Predictions Based on Pixel Data: Insights from PDEs and Finite Differences
This provides a theoretical foundation for understanding the approximation capabilities of convolutional networks in image-related tasks, though it is incremental as it builds on existing connections between neural networks and PDE discretizations.
The paper tackles the problem of approximating time sequences of matrices, such as images, using convolutional neural networks by showing that small networks can exactly represent numerical discretizations of PDEs like the linear advection, heat, and Fisher equations, with results supported by numerical experiments.

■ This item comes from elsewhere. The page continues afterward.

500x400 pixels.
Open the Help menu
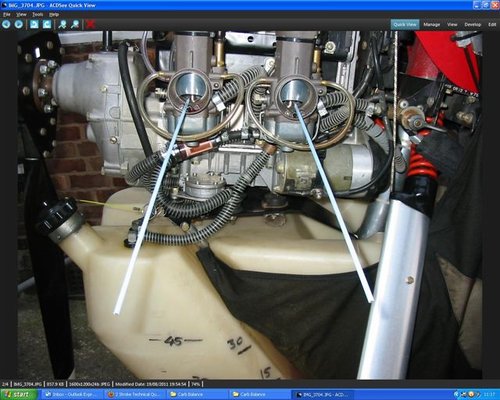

As supported by abundant experimental evidence, neural networks are state-of-the-art for many approximation tasks in high-dimensional spaces. Still, there is a lack of a rigorous theoretical understanding of what they can approximate, at which cost, and at which accuracy. One network architecture of practical use, especially for approximation tasks involving images, is (residual) convolutional networks. However, due to the locality of the linear operators involved in these networks, their analysis is more complicated than that of fully connected neural networks. This paper deals with approximation of time sequences where each observation is a matrix. We show that with relatively small networks, we can represent exactly a class of numerical discretizations of PDEs based on the method of lines. We constructively derive these results by exploiting the connections between discrete convolution and finite difference operators. Our network architecture is inspired by those typically adopted in the approximation of time sequences. We support our theoretical results with numerical experiments simulating the linear advection, heat, and Fisher equations.